>>>
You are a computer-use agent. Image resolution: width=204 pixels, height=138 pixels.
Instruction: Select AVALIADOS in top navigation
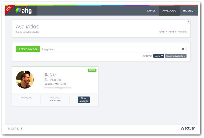169,11
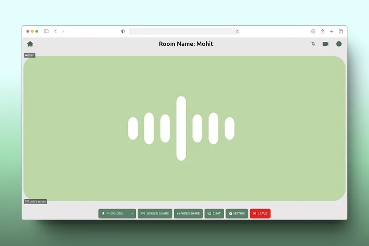Click the browser address bar
This screenshot has width=369, height=246.
[x=183, y=32]
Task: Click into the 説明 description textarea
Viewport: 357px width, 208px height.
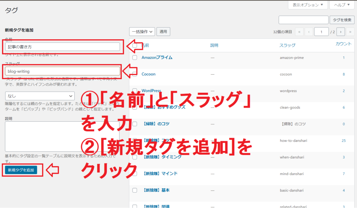Action: click(x=62, y=136)
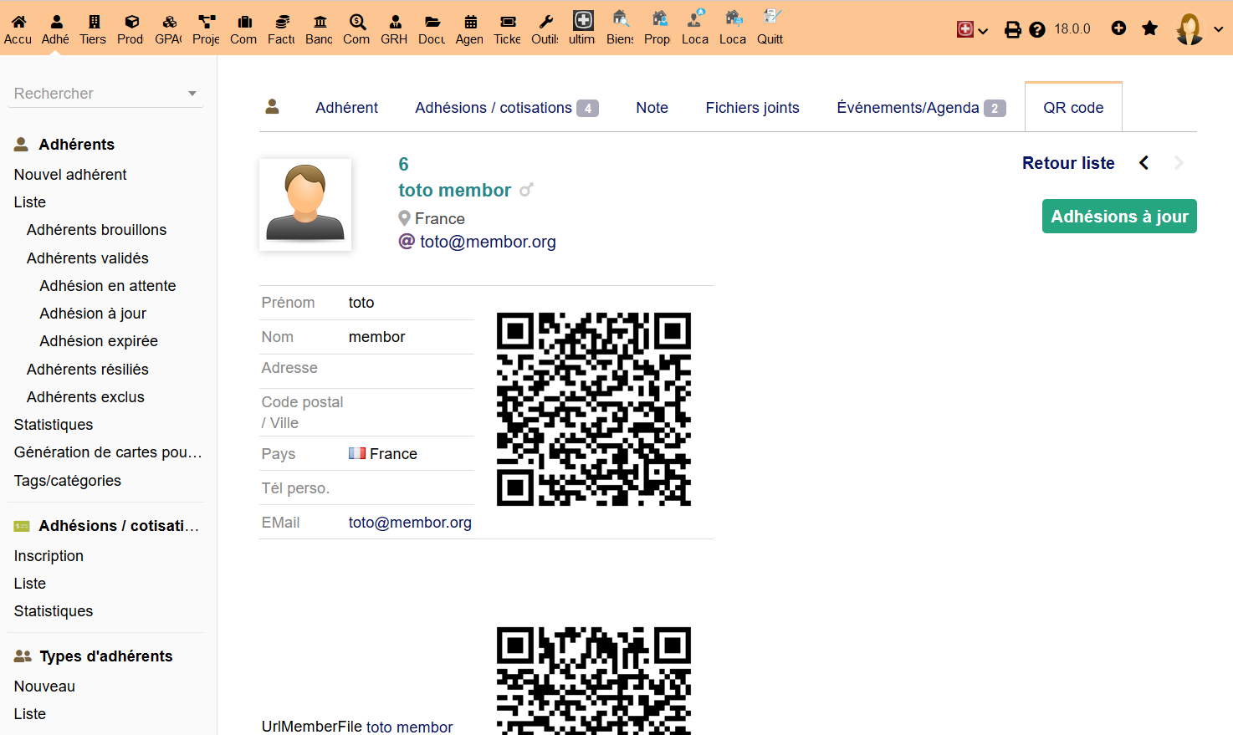The width and height of the screenshot is (1233, 735).
Task: Select Adhérents brouillons in the sidebar
Action: point(96,230)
<<<
YOUR ASSIGNMENT >> As you output the material, omit the pictures but alter nothing else.

RESPONSE TO THE TASK >>
You are a computer-use agent. Image resolution: width=204 pixels, height=138 pixels.
Instruction: Select AVALIADOS in top navigation
169,11
Click the browser address bar
This screenshot has width=369, height=246.
[x=183, y=32]
Task: Click into the 説明 description textarea
Viewport: 357px width, 208px height.
Action: click(x=62, y=136)
The width and height of the screenshot is (1233, 735).
Task: Select Adhérents brouillons in the sidebar
Action: point(96,230)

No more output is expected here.